Görsel çalışma: Ozan Ayıtkan

5 Temmuz 2012 Perşembe

letter to my older self

My dear older self,

It will be too late to regret anything in your life when you're gonna read this letter. Now you're luckly reading it may be earlier than it is supposed to be, and I'm telling you that it is already too late. Being noticed about this fact now, I highly recommend you to go back in time and slap your dear younger self's face and warn her about something you really care, something you have missed already or somebody you have loved, possibly still love. Shake her mind as I did it for you now. Be honest and tell her the truth. It's all gone with the wind. It's a one way ticket. Tell her that she shouldn't miss it... Tell her that life's worth living...

60lı yaşlarınızı sürdüğünüz günlerden birinde böyle bir mektup bulsanız eski bir kitabın sayfaları arasında, ne yapardınız? Muhtemelen artık yapacak bir şey kalmamıştır. Hani şu kansere dikkat çekmek için sevgili 16 yaşımdaki ben diye başlayan, bir grup insanın kendi 16 yaşları üzerinden çağın gençlerine mesaj verme kaygısı güden videoda olduğu gibi. Kendiniz için yapacak bir şeyiniz olmadığını anladığınızda yapabileceğiniz en güzel şey, bugünün gençlerine do's and don'ts in life minvalinde öğütler vermektir. Bence yanlış. Kendi adınıza. Bence eksikli, onlar için. Öğütleri kimse dinlemiyor. Rol modeli herkes takip ediyor. Trend bu. Yaparak gösterin o zaman. İşte bugünkü benin 60'ındaki benden istediği şey bu. O gün gelip kitabın arasında o mektubu bulduğumda, elimde kalanın benden genç olanlara yapın yapmayın diye öğütler vermek yerine (buna kendi younger self halim de dahil), bütün bir yaşanmışlığımı örnek olarak ortaya koymak olduğunu düşünüyorum. Bu yüzden 60larıma geldiğimde "what is next" diye etrafına sorup duran bir deli olacağımdan benim olduğum kadar emin olabilirsiniz. This is what I want. No regrets...

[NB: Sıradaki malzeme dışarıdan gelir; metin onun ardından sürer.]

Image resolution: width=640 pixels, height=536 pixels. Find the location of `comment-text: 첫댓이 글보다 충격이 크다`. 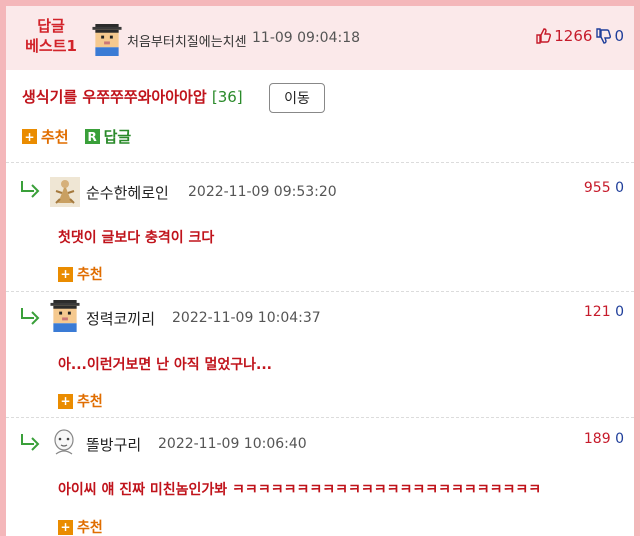

comment-text: 첫댓이 글보다 충격이 크다 is located at coordinates (136, 238).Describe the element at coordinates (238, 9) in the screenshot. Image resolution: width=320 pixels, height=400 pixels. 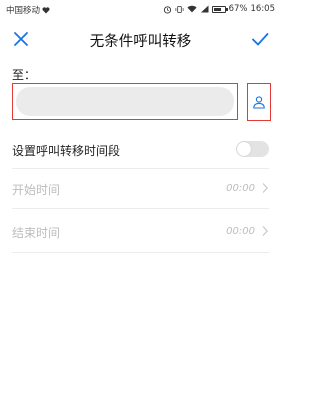
I see `battery-percent: 67%` at that location.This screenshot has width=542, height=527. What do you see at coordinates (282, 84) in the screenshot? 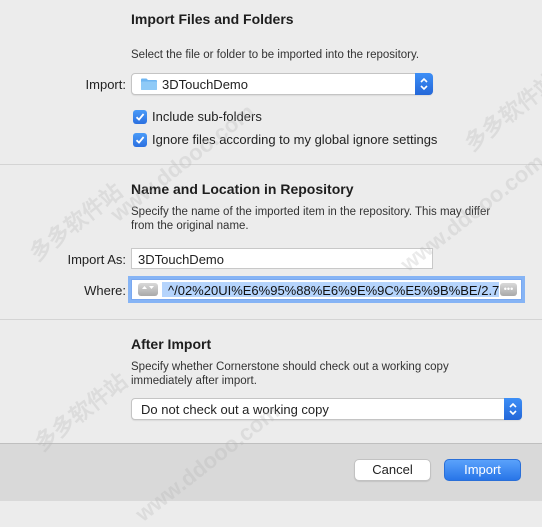
I see `import-source-popup: 3DTouchDemo` at bounding box center [282, 84].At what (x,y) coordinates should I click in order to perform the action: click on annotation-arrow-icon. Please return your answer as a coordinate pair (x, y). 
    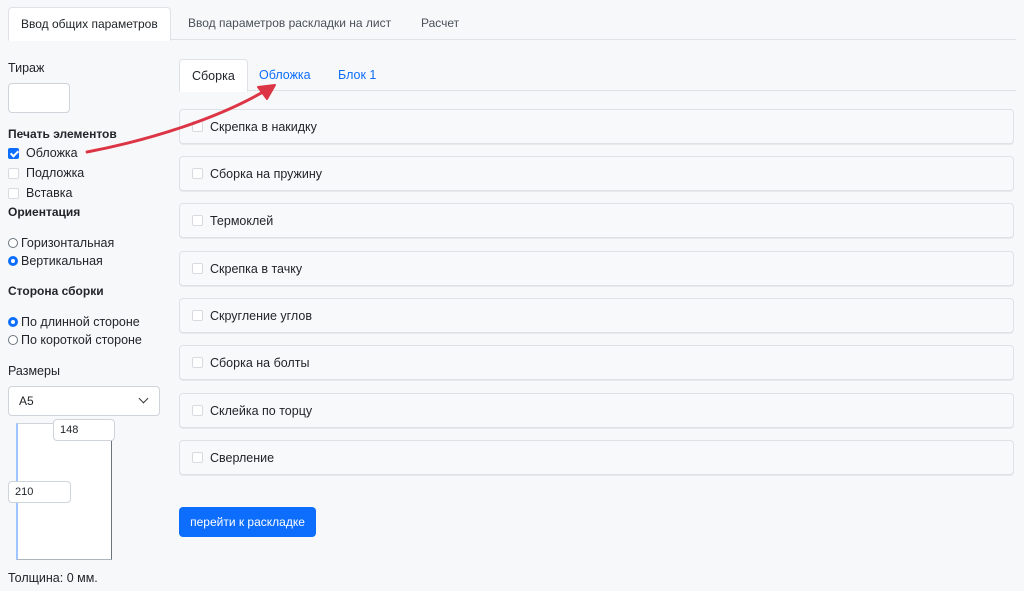
    Looking at the image, I should click on (180, 119).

Ara sıra bazı bazı çoğumuzun yapmak isteyip de çok azımızın yaptığı bir şeyden, bazı şeylerden, bazı tuhaf şeylerden bahsediyorum. Bucket list gibi mesela. Bir cafede arkadaşlarımızla takılırken lafını ettiğimiz "yapmak lazım"ların listesi. Boşversene. Gerçekten yaşıyor olmak için henüz yapamadıklarınızın bir listesini çıkarmak saçma geliyor. Bence bir bucket listte bulunan "bungee jumping when you're drunk" ya da "walking down the street with a sexy underwear" türünden hiçbir çılgınlık, hayatınızın iplerini elinize alarak bundan sonra yalnızca istediğiniz gibi yaşamak türünden bir çılgınlığın eline su dökemez. Bence bırakın tüm o liste başı işleri, en tepeye bunu yazın. Sonra oturun dear older self'inize bir mektup yazın. Şöyle olabilir mesela.

My dear older self,

Now you are sitting there, reading my letter from years back, possibly the first thing you feel that you are thankful to me for all I did, all those risky, novel, freaky or whatever things throughout my life. Yes, you should be, we did it together. It was so much hard, you know, to be that brave to stop any routine and moderate track of my days. It was really hard, you know, to stand against all others who do not understand the change. Thanks to all those too for sometimes recognizing me as weird or selfish or mean whatever. I understand them, it does not mean that I accept. As I have said years ago, it's a one way ticket and life's worth living. So here we are. No regrets, do you remember?